Virginie Le Roy (VLR) : Nous avons adressé une plainte auprès Procureur de Paris, des chefs de non-empêchement de crime et de non-assistance à personne en péril, prévus et réprimés par l’article 223-6 du Code Pénal, lequel stipule : «Quiconque pouvant empêcher par son action immédiate, sans risque pour lui ou pour les tiers, soit un crime, soit un délit contre l’intégrité corporelle de la personne s’abstient volontairement de le faire est puni de cinq ans d’emprisonnement et de 75 000 euros d’amende.Sera puni des mêmes peines quiconque s’abstient volontairement de porter à une personne en péril l’assistance que, sans risque pour lui ou pour les tiers, il pouvait lui prêter soit par son action personnelle, soit en provoquant un secours. Les peines sont portées à sept ans d’emprisonnement et 100 000 euros d’amende lorsque le crime ou le délit contre l’intégrité corporelle de la personne mentionnée au premier alinéa est commis sur un mineur de quinze ans ou lorsque la personne en péril mentionnée au deuxième alinéa est un mineur de quinze ans ». Nous sommes tributaires du parquet pendant 3 mois. Est-ce que le Parquet va se saisir lui-même ? Est-ce que le Parquet va désigner un juge d’instruction ? Si ce n’est pas le cas, dans trois mois, on avisera pour le dépôt d’une plainte avec constitution de partie civile. C’est un dossier qui mérite une instruction. En effet, son ex épouse a un positionnement qui lui appartient. Tout le reste de sa famille a déposé plainte : ses parents, ses soeurs, ses beaux-frères, ses neveux et nièces, soit 10 personnes.

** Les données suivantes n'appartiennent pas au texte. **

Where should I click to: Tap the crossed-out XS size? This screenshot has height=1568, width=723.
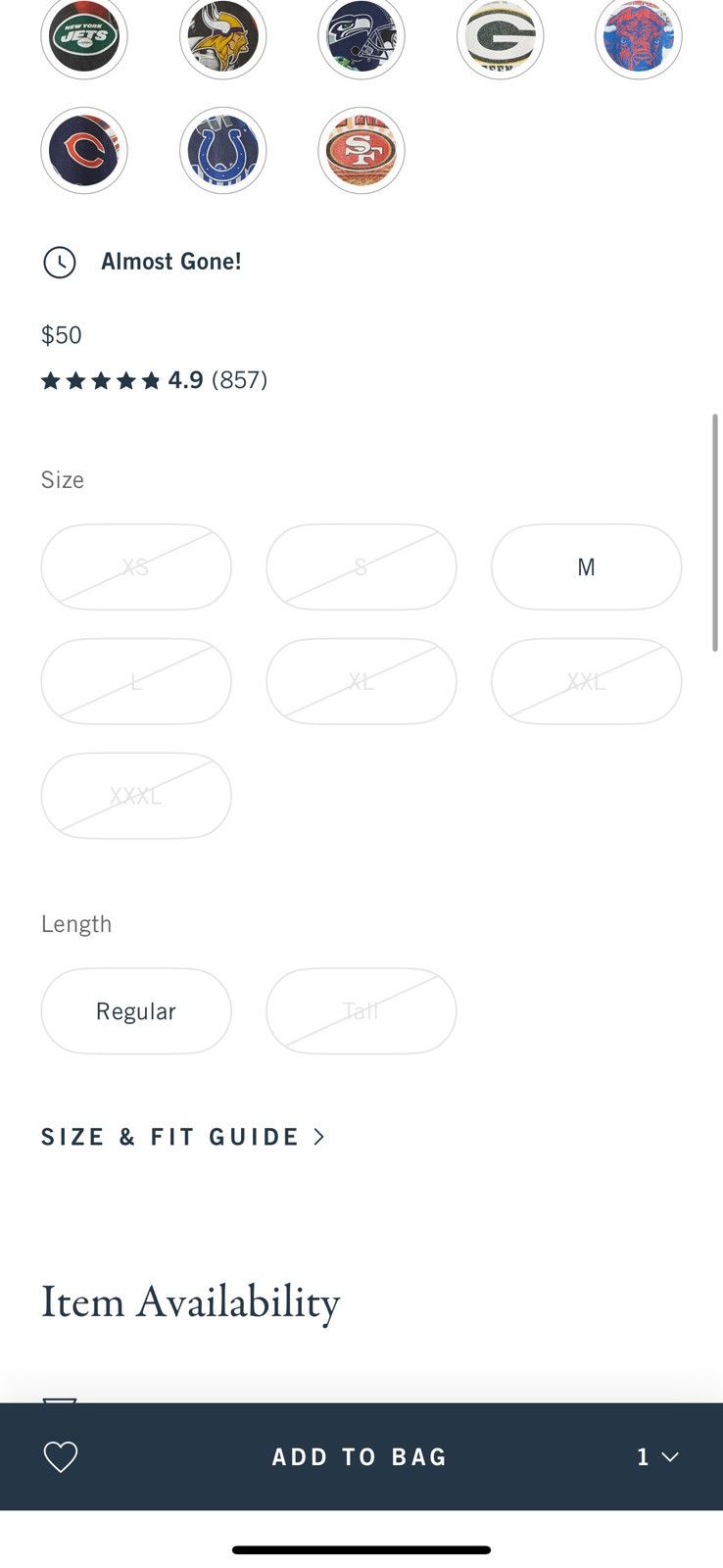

RID : Pourquoi les requérants ont-ils attendu pour déposer cette plainte ? On conçoit qu’ils aient eu besoin d’étudier les faits, qu’ils avaient besoin de temps pour se décider, qu’ils aient eu des difficultés à se décider sur différents sujets, comme l’identité de leur conseil juridique…

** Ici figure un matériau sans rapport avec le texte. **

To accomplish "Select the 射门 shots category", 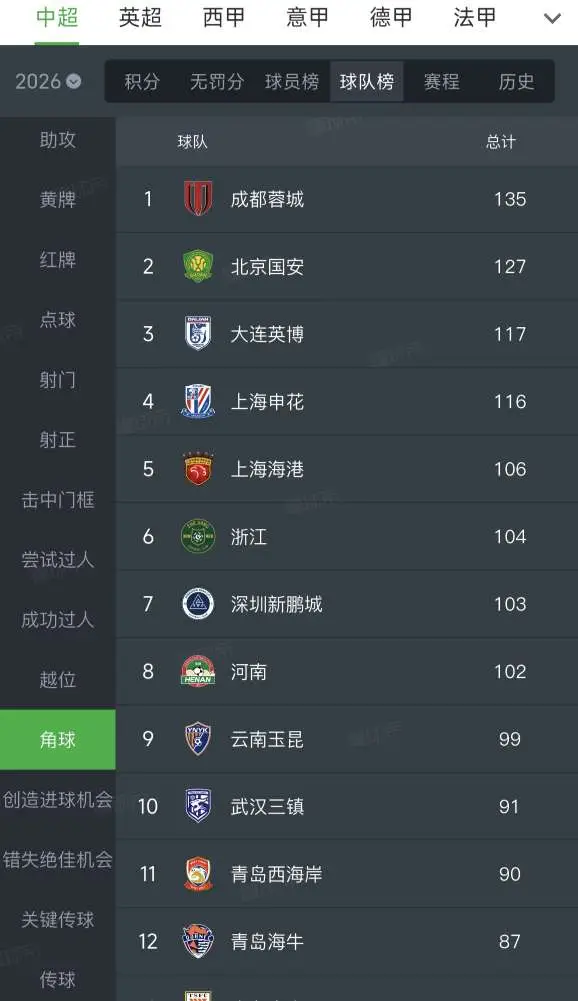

VLR : Il n’y a jamais eu d’indécision de leur part. La conviction qu’il y avait eu des dysfonctionnements est apparu très tôt dans le dossier. Cela fait 18 mois que l’on essaye de récupérer des pièces auprès des Ministères, on en a eu au compte-gouttes. Il a fallu insister, être persévérant. La plainte fait 80 pages. Il était hors de question pour mes clients de déposer plainte à la légère. C’est une vraie demande de vérité, de réponses, et elle comprend suffisamment d’éléments à notre sens, qui méritent des réponses, et ce sont des questionnements sérieux et motivés. C’est une démarche construite, sérieuse, qui prend du temps. Elle a été déposée quand elle a été prête. Il n’était pas question de retenir un acte judiciaire au vu d’un calendrier électoral, quel qu’il soit. Notre positionnement est judiciaire, de donner un sens à l’innommable. Quand vous êtes victime de terrorisme, vous êtes marqué à vie. Donner un sens à tout cela, est un geste humain, de reconstruction, et de se dire que on ne veut jamais que personne d’autre vive ce que l’on est en train de vivre, de lutter contre cette idéologie terroriste. Il s’agit de savoir et de prévenir.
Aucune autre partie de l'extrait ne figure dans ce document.